「既存住宅状況調査技術者講習制度」が創設されます

※アイキャッチの画像は『マンション管理新聞(2017年2月15日、第1030号)』

 

国土交通省から2月3日に報道発表が行われました。

中古住宅流通に関しては、以前から少しずつ記事にしてきましたが、インスペクションが重要事項説明義務となったことにより、この制度を創設し、国家資格としてのお墨付きを与えるようです。

 

この講習受講対象者は建築士

この講習受講により取得できる資格制度ですが、受講対象は建築士のみです。

したがって、建築士でない方は、どうやら取得できない資格となったようです。

また、建築士であったとしても、建築士の資格区分である「一級」「二級」「木造」ごとに、調査対象とできる建築物が異なっています。

 

この制限は制度的には妥当

新築が減少する中、建築士の新たな仕事として位置付けられたところは業界の思惑を感じないではありません。

しかし、中古とはいえ、建築物である以上、建物を建てるための資格である建築士資格の区分に従って、その調査資格を制限することは、制度的には妥当だと考えます。

建築士であるということは、「建てられる」ということです。

そして、それはその建物を計画できるということであり、その建物のことを基礎から理解し、全体像を把握しているいるということでもあるはずだからです。

 

反面、現実とはかなり乖離がある

制度としての建て付けは理解できますが、建築士という資格の現実を考えると、諸手を挙げて賛成とはいいがたい部分もあります。

なぜなら、私が目指す税理士も全ての税目を理解できている人がまずいないように、建築士だからといって、都市計画・確認申請・施工管理・修繕までを一貫して全て理解できている建築士もまずいないと考えているからです。

これは建築士の方の能力を貶したいのではありません。

資格をお持ちの方は十分にご理解いただけると思いますが、最上位の国家資格は、その資格がカバーしている範囲がとても広いのです。

もしかしたら、中には全ての範囲に詳しい方がいらっしゃるかもしれませんが、それは一般的ではないでしょう。

私もマンション管理士を取得する前後において、かなり幅広く学んできたつもりですが、電気関係の分野に関しては得意とはいません。

建築士もかなりの範囲をカバーする国家資格です。

特に建築は新築が最もお金になりますので、修繕は建築ではマイナーどころから、軽んじられる分野の仕事です。

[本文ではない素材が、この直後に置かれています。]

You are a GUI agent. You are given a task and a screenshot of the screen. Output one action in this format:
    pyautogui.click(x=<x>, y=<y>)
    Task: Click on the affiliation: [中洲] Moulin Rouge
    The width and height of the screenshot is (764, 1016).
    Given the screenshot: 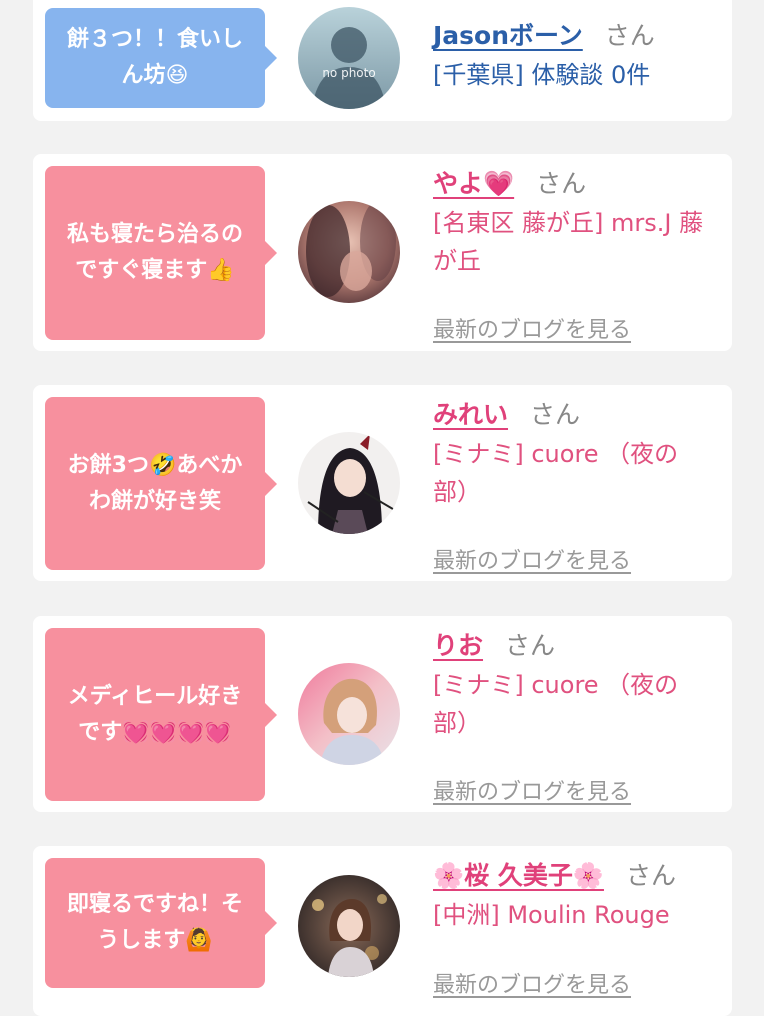 What is the action you would take?
    pyautogui.click(x=552, y=915)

「修繕をやるぐらいなら、建築士としての仕事は辞める」といわれたこともあります。

そのため、新築以外の修繕や点検に詳しい建築士の方には、なかなかお会いできません。

 

まとめ

不動産の中古市場が整備されていくことに関しては、基本的に良い方向だと考えます。

中古不動産が適正に評価される可能性が高まるからです。

ただし、この資格制度だけではなく、この中古不動産市場流通にかかわる制度全体としては、不整備な部分が見られ、これらの制度が順調に軌道に乗るかどうかは、まだまだ未知数だとも考えています。

海外先進国では、それなりに普及してる制度ではありますが、その普及には紆余曲折があったはずです。

日本においても、これら不動産流通にかかわる諸制度も、簡単には軌道に乗らないかもしれません。

ただ、人口が増える一方であった過去の大前提が崩れた以上、新たな前提に基づいた制度がしっかりと普及することが望ましいと考えています。